Exercise material START
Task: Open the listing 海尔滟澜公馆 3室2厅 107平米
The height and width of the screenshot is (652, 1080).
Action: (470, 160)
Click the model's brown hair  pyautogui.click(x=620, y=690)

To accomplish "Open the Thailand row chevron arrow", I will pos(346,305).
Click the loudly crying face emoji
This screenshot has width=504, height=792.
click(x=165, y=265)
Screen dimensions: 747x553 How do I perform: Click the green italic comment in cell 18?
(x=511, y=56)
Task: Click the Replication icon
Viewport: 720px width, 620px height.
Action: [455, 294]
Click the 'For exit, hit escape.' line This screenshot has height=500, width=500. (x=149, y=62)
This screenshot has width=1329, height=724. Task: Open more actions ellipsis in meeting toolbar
Exercise material END
Could you tally the lines in these records that contain the word "Task" and give only the result?

**Solution to the problem**
3